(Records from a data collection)
....
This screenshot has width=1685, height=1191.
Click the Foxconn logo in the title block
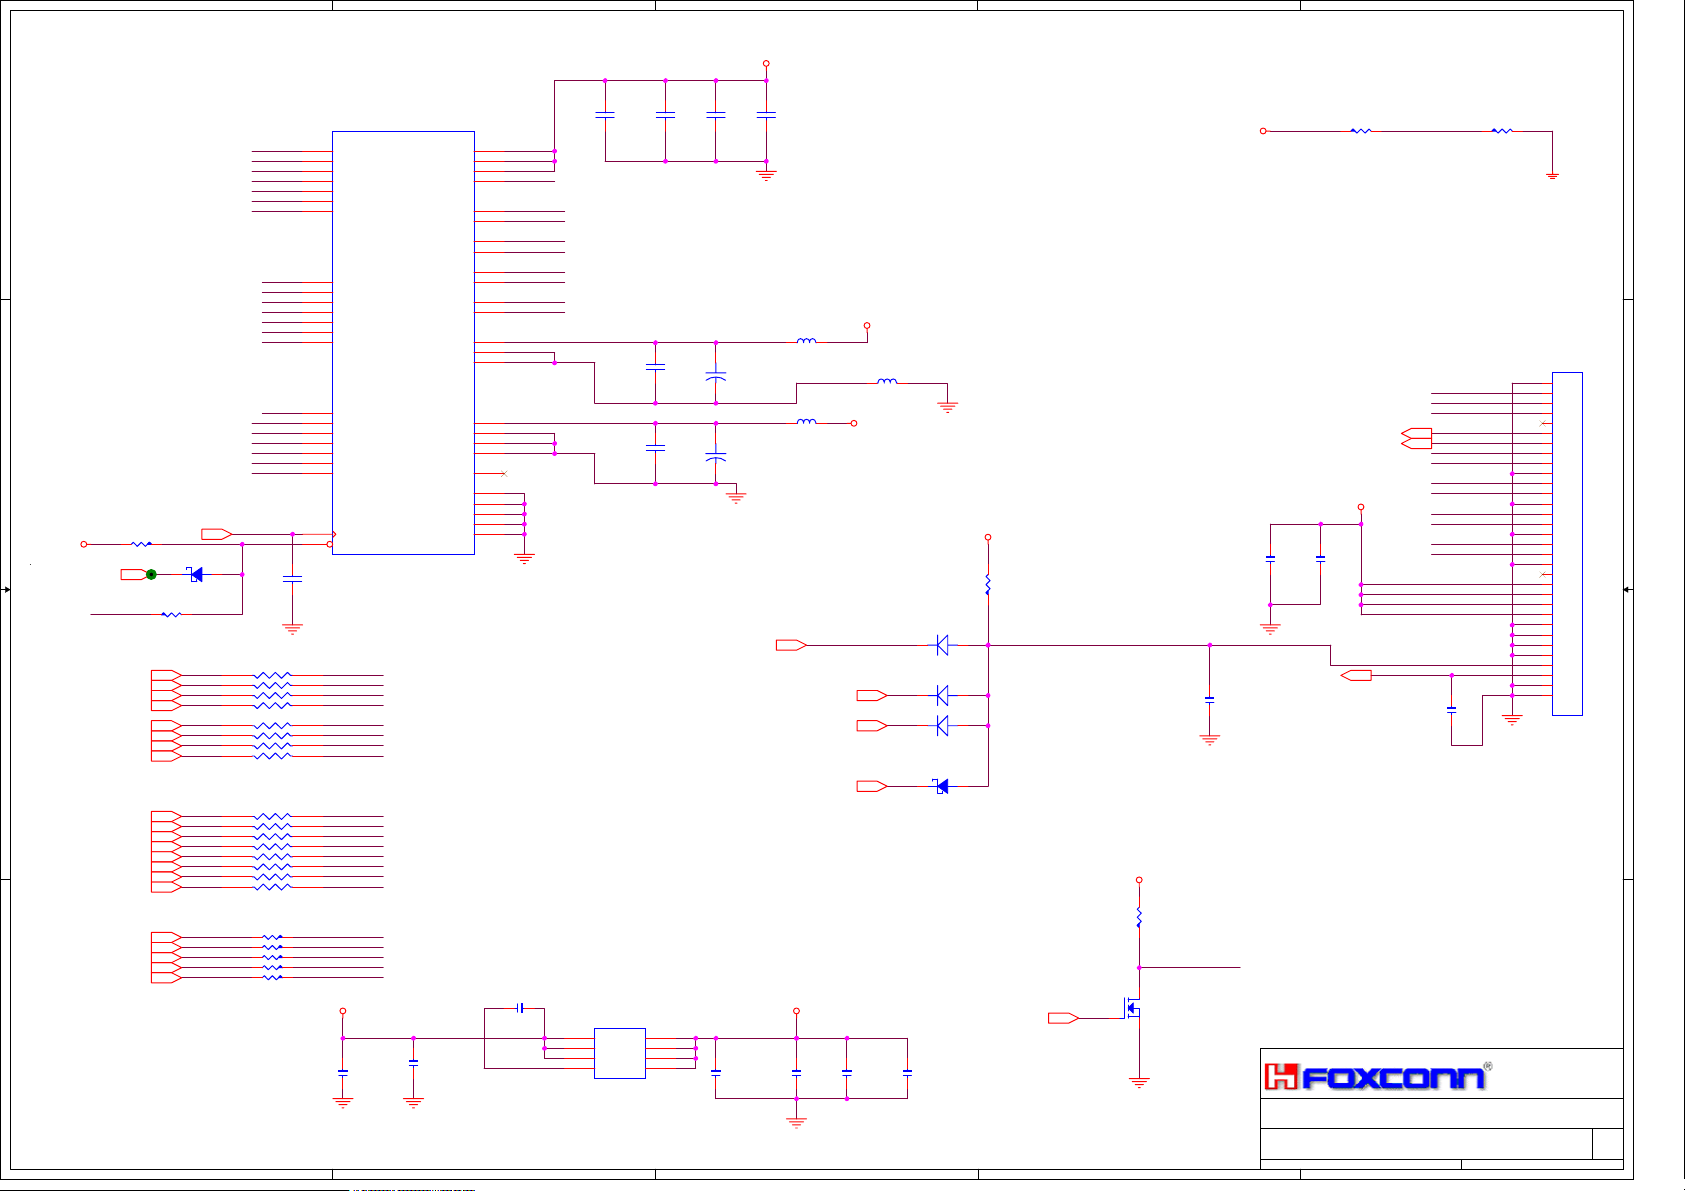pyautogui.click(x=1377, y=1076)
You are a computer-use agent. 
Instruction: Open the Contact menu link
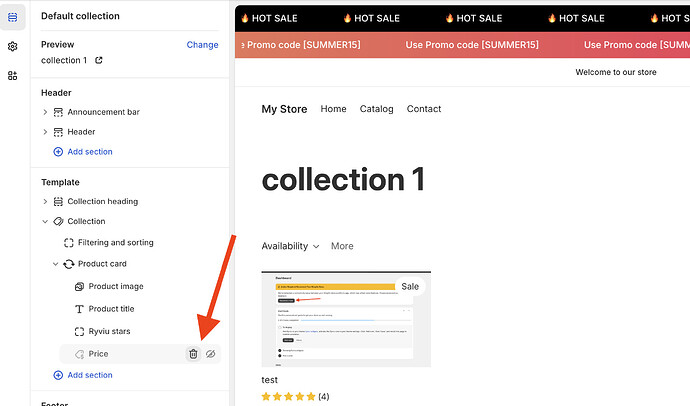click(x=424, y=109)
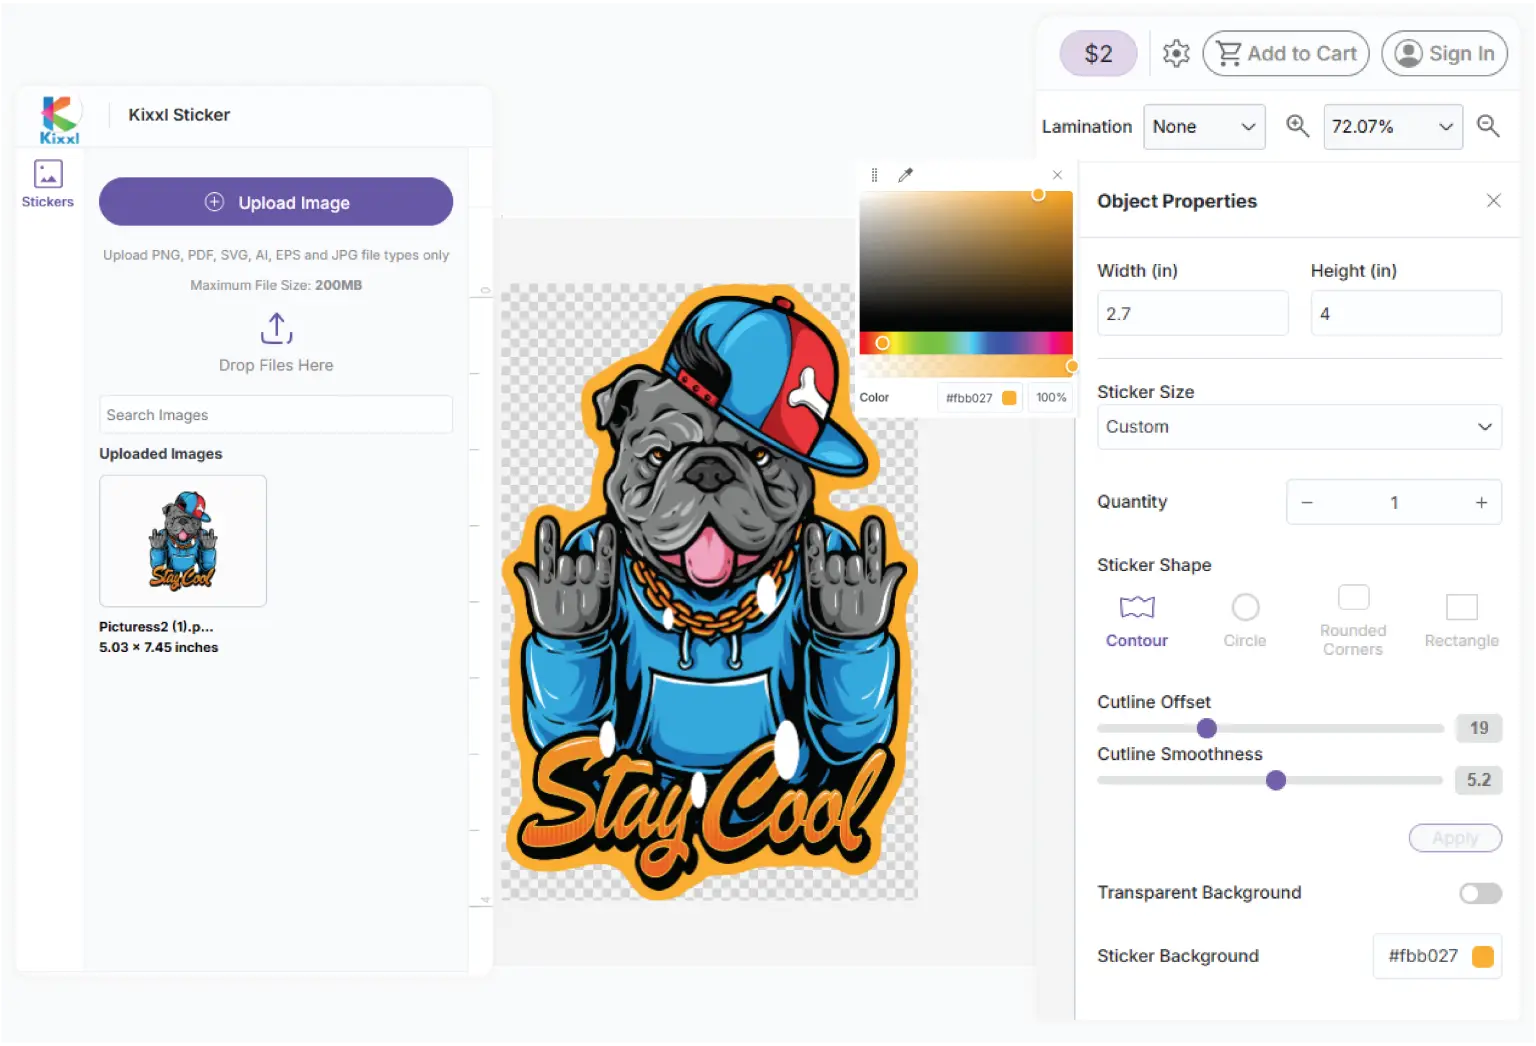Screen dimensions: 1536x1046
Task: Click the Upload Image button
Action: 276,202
....
PROBLEM TO SOLVE => Write out all of the records above word for word, leaving out the pictures.

EXERCISE RESPONSE =>
This screenshot has width=1685, height=1191.
Click the Foxconn logo in the title block
pyautogui.click(x=1377, y=1076)
You are a computer-use agent. 
Instruction: Open the Contact menu link
click(x=424, y=109)
Screen dimensions: 1536x1046
Task: Click the Upload Image button
Action: 276,202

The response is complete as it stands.